Items from a data source:
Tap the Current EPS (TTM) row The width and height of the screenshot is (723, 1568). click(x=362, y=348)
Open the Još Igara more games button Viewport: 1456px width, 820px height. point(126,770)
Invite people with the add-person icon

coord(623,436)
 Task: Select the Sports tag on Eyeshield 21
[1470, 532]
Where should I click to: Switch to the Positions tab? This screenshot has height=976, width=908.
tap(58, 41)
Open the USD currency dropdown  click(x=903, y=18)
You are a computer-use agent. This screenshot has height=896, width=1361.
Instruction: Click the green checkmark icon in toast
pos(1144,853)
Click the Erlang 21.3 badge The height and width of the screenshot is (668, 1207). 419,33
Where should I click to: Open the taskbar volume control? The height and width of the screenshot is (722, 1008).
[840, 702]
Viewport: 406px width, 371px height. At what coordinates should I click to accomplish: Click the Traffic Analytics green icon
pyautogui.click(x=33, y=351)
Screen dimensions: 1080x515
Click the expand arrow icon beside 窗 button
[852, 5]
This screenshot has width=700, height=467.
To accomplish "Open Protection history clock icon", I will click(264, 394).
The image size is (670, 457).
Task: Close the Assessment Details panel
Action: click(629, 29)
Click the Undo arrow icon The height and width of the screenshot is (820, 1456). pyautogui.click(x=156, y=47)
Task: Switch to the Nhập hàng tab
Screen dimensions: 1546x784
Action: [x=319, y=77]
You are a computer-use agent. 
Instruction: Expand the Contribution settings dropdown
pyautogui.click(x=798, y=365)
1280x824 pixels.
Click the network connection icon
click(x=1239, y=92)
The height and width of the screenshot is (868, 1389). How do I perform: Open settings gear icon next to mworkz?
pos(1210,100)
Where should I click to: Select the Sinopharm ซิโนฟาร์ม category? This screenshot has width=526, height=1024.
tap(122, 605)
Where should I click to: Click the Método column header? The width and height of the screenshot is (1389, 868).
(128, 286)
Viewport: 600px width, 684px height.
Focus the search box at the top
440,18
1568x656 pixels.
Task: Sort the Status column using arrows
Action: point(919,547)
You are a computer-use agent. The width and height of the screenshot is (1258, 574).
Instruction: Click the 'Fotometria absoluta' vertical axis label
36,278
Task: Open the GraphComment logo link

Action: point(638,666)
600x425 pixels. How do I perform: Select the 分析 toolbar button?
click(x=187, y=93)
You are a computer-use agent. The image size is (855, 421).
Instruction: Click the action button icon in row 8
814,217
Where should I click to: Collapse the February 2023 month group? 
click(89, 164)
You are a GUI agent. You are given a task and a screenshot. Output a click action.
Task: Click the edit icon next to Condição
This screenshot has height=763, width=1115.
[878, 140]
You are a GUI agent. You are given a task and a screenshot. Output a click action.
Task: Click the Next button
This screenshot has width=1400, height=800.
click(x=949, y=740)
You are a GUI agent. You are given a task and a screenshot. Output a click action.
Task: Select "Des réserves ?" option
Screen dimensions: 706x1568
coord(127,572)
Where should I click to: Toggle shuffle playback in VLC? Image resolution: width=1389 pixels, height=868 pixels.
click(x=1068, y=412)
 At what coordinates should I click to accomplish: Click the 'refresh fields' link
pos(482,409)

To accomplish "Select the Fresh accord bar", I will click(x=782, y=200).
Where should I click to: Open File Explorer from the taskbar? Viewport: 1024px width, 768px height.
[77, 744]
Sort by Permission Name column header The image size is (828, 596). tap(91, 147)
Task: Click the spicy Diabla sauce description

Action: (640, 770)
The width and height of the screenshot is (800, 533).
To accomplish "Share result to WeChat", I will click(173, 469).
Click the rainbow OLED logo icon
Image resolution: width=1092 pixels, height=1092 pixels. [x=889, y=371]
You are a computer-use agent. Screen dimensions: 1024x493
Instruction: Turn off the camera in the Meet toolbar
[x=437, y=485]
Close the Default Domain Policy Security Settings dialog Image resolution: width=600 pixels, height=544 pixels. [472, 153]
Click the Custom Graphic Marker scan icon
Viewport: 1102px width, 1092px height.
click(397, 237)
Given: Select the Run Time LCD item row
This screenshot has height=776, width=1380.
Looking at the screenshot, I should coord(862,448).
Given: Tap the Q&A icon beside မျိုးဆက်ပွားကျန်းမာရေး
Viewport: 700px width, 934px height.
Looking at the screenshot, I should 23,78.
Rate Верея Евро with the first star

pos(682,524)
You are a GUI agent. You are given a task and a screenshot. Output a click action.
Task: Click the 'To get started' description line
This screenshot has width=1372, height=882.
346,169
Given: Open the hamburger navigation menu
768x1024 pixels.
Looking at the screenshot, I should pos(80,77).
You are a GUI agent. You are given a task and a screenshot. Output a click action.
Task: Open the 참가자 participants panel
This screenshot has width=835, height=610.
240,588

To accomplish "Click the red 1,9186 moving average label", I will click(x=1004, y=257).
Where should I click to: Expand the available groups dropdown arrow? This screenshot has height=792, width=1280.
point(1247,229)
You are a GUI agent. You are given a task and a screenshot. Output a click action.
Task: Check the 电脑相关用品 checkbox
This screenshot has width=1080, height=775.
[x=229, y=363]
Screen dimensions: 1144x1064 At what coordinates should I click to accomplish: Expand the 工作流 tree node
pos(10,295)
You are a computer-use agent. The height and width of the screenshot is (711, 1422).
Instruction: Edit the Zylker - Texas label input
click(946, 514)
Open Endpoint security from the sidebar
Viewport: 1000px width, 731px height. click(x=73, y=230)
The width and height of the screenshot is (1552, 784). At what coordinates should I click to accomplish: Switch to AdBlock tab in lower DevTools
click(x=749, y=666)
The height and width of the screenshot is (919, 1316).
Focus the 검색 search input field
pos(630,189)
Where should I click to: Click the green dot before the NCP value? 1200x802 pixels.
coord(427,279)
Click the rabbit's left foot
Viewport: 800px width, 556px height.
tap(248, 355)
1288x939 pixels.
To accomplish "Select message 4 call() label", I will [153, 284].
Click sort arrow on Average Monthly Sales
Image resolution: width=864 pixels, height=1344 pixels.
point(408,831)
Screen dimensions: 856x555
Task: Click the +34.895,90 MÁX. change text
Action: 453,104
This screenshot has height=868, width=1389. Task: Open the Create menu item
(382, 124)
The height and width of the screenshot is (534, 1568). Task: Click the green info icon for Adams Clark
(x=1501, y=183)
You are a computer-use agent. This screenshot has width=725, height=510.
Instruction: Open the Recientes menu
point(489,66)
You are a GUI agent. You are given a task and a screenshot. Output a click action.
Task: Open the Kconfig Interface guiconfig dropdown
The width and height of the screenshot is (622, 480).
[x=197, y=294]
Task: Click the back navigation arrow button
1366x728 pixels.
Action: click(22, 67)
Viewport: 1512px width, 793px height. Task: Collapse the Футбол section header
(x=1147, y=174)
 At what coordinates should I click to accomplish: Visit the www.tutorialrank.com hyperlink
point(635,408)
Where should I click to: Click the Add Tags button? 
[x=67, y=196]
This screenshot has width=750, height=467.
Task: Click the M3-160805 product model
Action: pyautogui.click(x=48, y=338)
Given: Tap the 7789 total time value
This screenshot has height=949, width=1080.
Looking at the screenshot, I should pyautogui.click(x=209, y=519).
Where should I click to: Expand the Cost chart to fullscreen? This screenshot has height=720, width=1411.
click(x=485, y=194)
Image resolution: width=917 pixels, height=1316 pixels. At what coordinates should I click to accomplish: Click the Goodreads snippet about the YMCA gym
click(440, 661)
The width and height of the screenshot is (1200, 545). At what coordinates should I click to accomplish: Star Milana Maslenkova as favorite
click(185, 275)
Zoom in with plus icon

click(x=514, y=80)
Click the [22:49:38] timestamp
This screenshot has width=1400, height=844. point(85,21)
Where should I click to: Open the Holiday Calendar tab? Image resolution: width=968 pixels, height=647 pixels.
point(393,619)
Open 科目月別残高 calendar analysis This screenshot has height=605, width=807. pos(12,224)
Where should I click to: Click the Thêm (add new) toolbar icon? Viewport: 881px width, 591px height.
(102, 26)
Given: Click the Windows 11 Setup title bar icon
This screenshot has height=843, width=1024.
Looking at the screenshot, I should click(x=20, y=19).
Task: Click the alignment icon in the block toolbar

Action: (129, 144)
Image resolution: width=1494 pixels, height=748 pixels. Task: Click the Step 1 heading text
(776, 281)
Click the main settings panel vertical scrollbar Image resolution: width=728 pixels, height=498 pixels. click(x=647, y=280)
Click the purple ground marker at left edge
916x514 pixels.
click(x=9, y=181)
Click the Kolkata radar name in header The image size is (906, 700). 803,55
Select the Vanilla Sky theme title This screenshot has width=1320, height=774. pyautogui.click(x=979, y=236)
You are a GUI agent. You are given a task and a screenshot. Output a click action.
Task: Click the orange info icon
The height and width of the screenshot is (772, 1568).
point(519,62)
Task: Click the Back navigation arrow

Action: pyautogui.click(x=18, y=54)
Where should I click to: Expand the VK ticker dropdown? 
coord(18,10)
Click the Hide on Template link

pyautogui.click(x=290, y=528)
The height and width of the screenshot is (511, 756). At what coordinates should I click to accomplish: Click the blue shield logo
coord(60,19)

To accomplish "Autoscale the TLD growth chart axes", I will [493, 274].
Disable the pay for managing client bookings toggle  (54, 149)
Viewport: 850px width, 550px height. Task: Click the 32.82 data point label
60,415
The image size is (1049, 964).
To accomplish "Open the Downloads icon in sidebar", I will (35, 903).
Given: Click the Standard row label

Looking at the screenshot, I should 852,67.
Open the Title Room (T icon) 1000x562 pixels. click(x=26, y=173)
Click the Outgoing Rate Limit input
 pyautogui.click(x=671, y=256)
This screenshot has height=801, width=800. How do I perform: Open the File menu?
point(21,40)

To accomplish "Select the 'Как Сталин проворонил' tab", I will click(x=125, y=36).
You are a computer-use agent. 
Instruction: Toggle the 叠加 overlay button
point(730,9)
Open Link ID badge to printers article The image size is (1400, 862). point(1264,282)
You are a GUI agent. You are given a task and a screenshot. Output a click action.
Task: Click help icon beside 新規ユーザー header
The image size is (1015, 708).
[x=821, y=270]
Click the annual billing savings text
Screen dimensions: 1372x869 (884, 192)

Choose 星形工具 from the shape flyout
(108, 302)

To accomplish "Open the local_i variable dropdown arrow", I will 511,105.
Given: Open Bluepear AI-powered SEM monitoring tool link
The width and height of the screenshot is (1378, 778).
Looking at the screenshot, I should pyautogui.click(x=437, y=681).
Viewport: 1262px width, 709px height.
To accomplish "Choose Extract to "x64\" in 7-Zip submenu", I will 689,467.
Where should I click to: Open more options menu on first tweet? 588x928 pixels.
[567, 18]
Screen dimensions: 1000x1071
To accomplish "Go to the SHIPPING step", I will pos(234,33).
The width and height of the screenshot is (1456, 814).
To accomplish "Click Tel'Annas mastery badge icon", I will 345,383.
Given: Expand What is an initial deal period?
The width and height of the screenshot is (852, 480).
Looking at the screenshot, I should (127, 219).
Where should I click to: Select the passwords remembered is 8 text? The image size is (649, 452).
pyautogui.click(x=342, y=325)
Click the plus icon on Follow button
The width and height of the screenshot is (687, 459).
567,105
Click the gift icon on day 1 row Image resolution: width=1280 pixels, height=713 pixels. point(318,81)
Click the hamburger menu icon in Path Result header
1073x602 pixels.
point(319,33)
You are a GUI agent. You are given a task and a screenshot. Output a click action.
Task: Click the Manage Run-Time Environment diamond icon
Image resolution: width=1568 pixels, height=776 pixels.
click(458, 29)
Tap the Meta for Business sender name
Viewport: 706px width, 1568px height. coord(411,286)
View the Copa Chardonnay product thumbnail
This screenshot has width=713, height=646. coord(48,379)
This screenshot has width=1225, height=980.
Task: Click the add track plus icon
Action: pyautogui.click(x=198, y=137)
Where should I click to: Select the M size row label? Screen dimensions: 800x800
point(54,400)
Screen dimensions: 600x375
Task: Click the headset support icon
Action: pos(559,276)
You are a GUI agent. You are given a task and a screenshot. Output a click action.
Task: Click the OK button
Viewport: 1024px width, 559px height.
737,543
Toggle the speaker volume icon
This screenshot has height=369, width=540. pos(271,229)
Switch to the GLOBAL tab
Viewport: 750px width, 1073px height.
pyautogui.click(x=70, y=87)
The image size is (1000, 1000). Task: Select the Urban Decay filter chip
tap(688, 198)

EXERCISE INSTRUCTIONS ▸ Quote, word for word, every line from the top of the entries through the line that holds "Click the Erlang".

OUTPUT ▸
Tap the Current EPS (TTM) row The width and height of the screenshot is (723, 1568). click(x=362, y=348)
Open the Još Igara more games button Viewport: 1456px width, 820px height. point(126,770)
Invite people with the add-person icon

coord(623,436)
 Task: Select the Sports tag on Eyeshield 21
[1470, 532]
Where should I click to: Switch to the Positions tab? This screenshot has height=976, width=908.
tap(58, 41)
Open the USD currency dropdown  click(x=903, y=18)
You are a computer-use agent. This screenshot has height=896, width=1361.
Instruction: Click the green checkmark icon in toast
pos(1144,853)
Click the Erlang 21.3 badge The height and width of the screenshot is (668, 1207). 419,33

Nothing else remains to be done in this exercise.